* Exercise materials *
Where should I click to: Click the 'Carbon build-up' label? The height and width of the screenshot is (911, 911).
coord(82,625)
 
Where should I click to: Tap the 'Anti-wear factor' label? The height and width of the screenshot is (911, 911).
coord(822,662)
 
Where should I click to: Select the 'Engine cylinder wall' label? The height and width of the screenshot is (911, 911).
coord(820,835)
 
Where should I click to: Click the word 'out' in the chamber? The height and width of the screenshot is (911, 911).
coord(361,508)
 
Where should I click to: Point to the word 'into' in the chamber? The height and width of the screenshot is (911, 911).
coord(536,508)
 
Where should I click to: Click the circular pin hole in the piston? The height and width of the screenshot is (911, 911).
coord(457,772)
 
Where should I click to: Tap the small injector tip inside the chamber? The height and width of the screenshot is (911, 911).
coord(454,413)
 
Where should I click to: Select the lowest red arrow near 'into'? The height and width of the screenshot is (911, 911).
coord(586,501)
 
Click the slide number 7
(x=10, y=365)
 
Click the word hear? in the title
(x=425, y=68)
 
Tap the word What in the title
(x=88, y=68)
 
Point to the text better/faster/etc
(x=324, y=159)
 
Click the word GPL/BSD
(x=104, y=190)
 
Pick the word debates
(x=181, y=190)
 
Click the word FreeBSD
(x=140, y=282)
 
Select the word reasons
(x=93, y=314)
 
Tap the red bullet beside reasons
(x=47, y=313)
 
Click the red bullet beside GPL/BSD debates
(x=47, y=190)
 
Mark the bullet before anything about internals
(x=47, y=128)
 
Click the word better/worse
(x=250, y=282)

* Description of the task *
Transcribe all of the data above line by line, keeping every word, number, and mark of punctuation unchanged.

* Right answer *
Where should I click to: Click the 'Carbon build-up' label? The height and width of the screenshot is (911, 911).
coord(82,625)
 
Where should I click to: Tap the 'Anti-wear factor' label? The height and width of the screenshot is (911, 911).
coord(822,662)
 
Where should I click to: Select the 'Engine cylinder wall' label? The height and width of the screenshot is (911, 911).
coord(820,835)
 
Where should I click to: Click the word 'out' in the chamber? The height and width of the screenshot is (911, 911).
coord(361,508)
 
Where should I click to: Point to the word 'into' in the chamber? The height and width of the screenshot is (911, 911).
coord(536,508)
 
Where should I click to: Click the circular pin hole in the piston? The height and width of the screenshot is (911, 911).
coord(457,772)
 
Where should I click to: Tap the small injector tip inside the chamber? The height and width of the screenshot is (911, 911).
coord(454,413)
 
Where should I click to: Select the lowest red arrow near 'into'? The height and width of the screenshot is (911, 911).
coord(586,501)
 
Click the slide number 7
(x=10, y=365)
 
Click the word hear? in the title
(x=425, y=68)
 
Tap the word What in the title
(x=88, y=68)
 
Point to the text better/faster/etc
(x=324, y=159)
 
Click the word GPL/BSD
(x=104, y=190)
 
Pick the word debates
(x=181, y=190)
 
Click the word FreeBSD
(x=140, y=282)
 
Select the word reasons
(x=93, y=314)
 
Tap the red bullet beside reasons
(x=47, y=313)
 
Click the red bullet beside GPL/BSD debates
(x=47, y=190)
 
Mark the bullet before anything about internals
(x=47, y=128)
 
Click the word better/worse
(x=250, y=282)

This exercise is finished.